● **SET TASK 1**: Filter the rows below, keeping every line that contains the string "screenshot".

*** GIVEN PASSAGE ***

`LatencyProfiler.h` File

Per-kernel latency profiler — V1 surface. More...

Included Headers

#include "pipeline/Run.h" #include <cstdint> #include <string> #include <vector>

Namespaces Index

namespace	simaai


namespace	neat

Classes Index

struct	ProfilerKernelInvocation
	One kernel-invocation telemetry event. More...

struct	ProfilerMemcpySite
	Aggregate counters for one instrumented memcpy site. More...

struct	ProfilerKernelAggregate
	Aggregated timings for one (backend, kernel, stage, slot) tuple. More...

struct	ProfilerReport
	Snapshot bundle returned by LatencyProfiler::finalize(). More...

struct	LatencyProfilerOptions
	Construction options for LatencyProfiler. More...

class	LatencyProfiler
	Per-sample latency tracker; attach to a Run to capture timing telemetry. More...

Description

Per-kernel latency profiler — V1 surface.

*** MATERIAL TO PROCESS ***

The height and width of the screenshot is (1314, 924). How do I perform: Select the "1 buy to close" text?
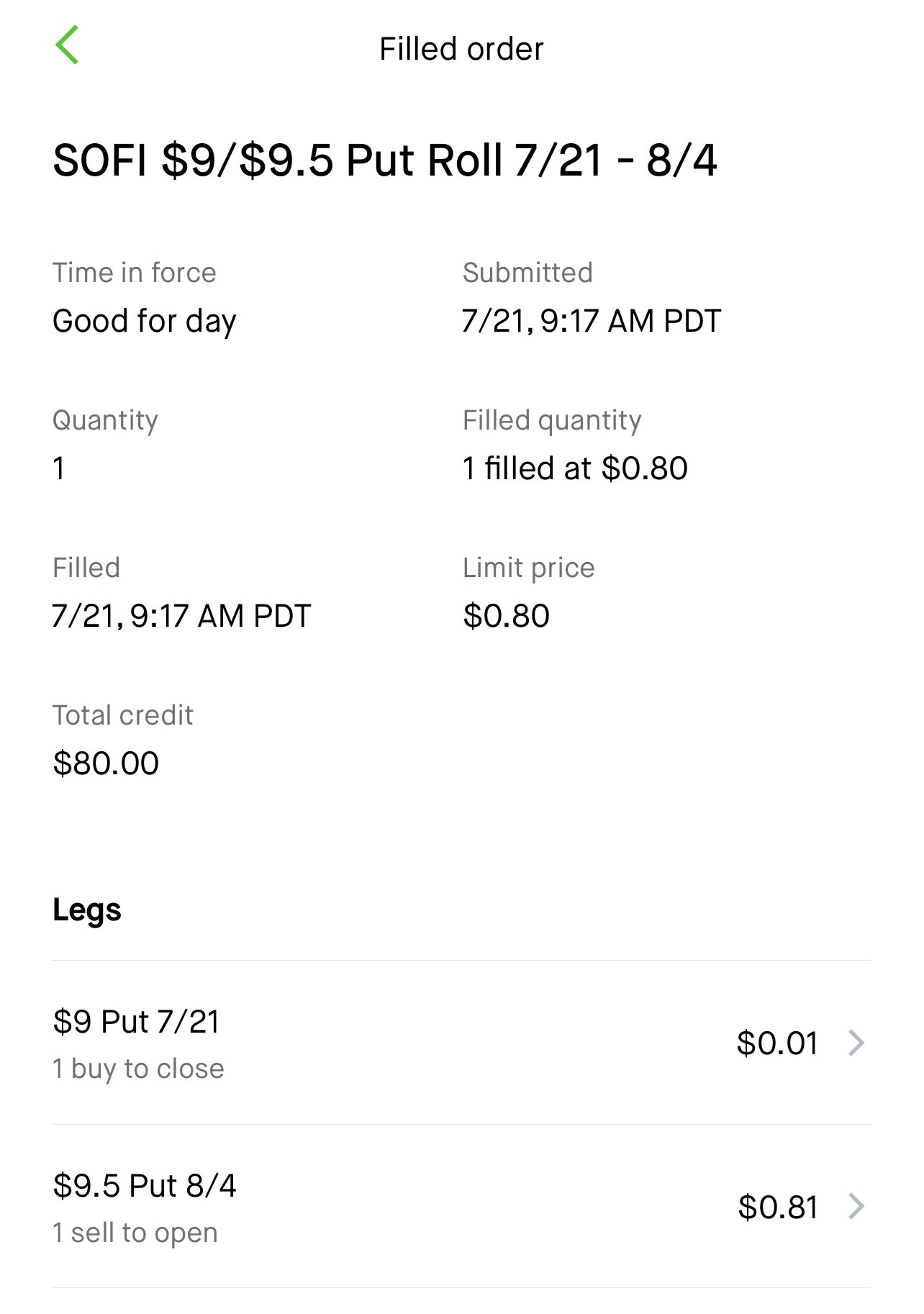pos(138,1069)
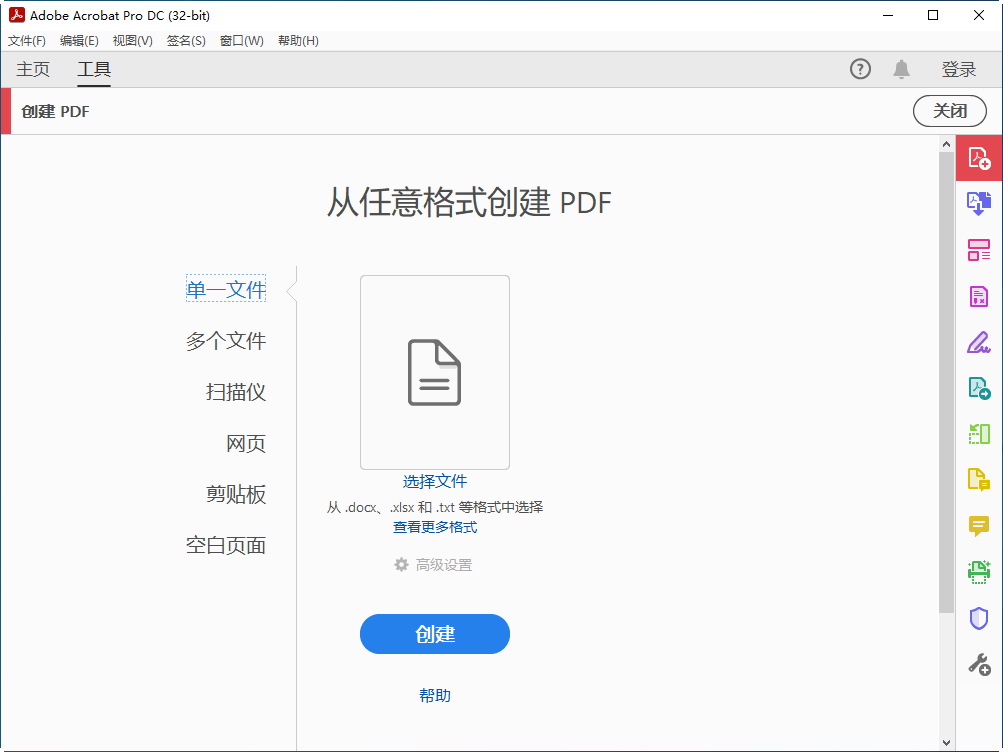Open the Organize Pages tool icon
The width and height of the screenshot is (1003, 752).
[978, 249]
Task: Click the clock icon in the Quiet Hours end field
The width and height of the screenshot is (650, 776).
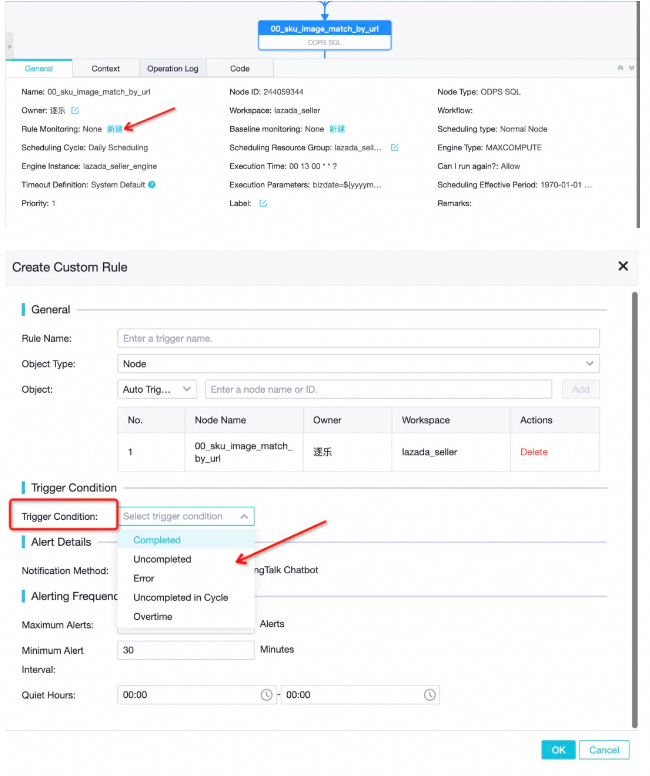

***

● **SET TASK 2**: In the LatencyProfiler.h page, which struct is returned by LatencyProfiler::finalize()?

● **TASK OUTPUT 1**:
The height and width of the screenshot is (1314, 924). How do I perform: Select the "1 buy to close" text?
The width and height of the screenshot is (1003, 752).
The width and height of the screenshot is (650, 776).

● **TASK OUTPUT 2**: ProfilerReport, a snapshot bundle.